-------- Record excerpts --------

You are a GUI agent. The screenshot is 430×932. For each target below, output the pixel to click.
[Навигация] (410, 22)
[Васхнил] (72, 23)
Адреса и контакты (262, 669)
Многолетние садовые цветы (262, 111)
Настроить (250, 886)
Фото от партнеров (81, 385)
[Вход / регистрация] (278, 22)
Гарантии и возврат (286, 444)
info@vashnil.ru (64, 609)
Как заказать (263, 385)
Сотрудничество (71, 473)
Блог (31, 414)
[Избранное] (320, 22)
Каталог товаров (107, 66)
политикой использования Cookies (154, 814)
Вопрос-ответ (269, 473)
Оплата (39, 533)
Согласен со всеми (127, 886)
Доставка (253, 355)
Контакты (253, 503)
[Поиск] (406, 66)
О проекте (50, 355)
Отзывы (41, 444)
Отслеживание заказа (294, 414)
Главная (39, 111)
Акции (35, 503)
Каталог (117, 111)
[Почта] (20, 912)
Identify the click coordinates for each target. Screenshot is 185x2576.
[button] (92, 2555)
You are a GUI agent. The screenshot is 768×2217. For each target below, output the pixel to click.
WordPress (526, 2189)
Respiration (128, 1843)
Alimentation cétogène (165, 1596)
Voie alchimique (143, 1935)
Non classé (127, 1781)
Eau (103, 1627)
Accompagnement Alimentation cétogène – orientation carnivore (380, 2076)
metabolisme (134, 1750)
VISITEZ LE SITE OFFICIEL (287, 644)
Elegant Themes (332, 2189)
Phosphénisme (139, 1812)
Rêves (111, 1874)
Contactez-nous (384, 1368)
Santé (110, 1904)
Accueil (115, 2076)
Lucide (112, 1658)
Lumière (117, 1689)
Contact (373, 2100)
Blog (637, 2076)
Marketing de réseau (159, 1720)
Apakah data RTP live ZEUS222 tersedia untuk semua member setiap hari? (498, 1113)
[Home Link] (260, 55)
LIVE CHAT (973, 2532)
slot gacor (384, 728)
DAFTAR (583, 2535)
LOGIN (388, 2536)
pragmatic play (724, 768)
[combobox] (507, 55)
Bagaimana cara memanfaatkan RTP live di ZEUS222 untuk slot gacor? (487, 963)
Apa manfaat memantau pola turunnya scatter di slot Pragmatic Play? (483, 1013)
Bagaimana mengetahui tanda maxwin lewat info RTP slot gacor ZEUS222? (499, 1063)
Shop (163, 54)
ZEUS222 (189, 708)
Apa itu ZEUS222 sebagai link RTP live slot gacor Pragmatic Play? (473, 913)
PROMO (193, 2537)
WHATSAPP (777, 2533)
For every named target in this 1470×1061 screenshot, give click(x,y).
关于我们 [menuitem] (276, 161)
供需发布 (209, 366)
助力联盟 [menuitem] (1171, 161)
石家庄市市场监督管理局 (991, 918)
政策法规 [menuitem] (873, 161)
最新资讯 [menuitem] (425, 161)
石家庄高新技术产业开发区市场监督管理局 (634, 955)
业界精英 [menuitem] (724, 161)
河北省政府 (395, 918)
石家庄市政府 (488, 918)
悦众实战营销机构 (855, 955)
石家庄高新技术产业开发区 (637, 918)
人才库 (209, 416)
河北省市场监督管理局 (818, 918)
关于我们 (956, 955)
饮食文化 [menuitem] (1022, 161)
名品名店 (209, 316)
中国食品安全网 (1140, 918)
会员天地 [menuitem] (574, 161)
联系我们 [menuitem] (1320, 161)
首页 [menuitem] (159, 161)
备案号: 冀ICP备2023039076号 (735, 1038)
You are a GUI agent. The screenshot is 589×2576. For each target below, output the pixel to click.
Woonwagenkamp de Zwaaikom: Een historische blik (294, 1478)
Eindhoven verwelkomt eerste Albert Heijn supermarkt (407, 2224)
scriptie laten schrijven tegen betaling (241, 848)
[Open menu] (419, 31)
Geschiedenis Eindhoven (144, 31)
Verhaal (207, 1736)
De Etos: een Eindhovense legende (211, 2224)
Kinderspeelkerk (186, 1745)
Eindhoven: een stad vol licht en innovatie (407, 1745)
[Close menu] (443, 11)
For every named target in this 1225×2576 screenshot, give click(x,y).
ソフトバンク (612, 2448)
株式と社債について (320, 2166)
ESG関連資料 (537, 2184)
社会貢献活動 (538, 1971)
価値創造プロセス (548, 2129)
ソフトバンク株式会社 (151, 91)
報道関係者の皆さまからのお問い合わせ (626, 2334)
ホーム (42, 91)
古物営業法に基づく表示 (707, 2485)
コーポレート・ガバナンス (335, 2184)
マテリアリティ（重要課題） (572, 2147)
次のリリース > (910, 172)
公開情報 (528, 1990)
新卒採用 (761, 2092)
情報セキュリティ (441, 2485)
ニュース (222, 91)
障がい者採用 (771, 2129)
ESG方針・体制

--------

What you need to do:
Would you output, from the records above, exactly the run of lines that starts at the line containing "WHATSAPP (777, 2533)" and ends at the line containing "Woonwagenkamp de Zwaaikom: Een", and only that run?

Response for this exercise:
WHATSAPP (777, 2533)
For every named target in this 1470×1061 screenshot, give click(x,y).
关于我们 [menuitem] (276, 161)
供需发布 (209, 366)
助力联盟 [menuitem] (1171, 161)
石家庄市市场监督管理局 (991, 918)
政策法规 [menuitem] (873, 161)
最新资讯 [menuitem] (425, 161)
石家庄高新技术产业开发区市场监督管理局 (634, 955)
业界精英 [menuitem] (724, 161)
河北省政府 (395, 918)
石家庄市政府 (488, 918)
悦众实战营销机构 (855, 955)
石家庄高新技术产业开发区 (637, 918)
人才库 (209, 416)
河北省市场监督管理局 (818, 918)
关于我们 (956, 955)
饮食文化 [menuitem] (1022, 161)
名品名店 (209, 316)
中国食品安全网 (1140, 918)
会员天地 [menuitem] (574, 161)
联系我们 [menuitem] (1320, 161)
首页 [menuitem] (159, 161)
备案号: 冀ICP备2023039076号 (735, 1038)
You are a GUI agent. The screenshot is 589×2576. For each target below, output the pixel to click.
Woonwagenkamp de Zwaaikom: Een historische blik (294, 1478)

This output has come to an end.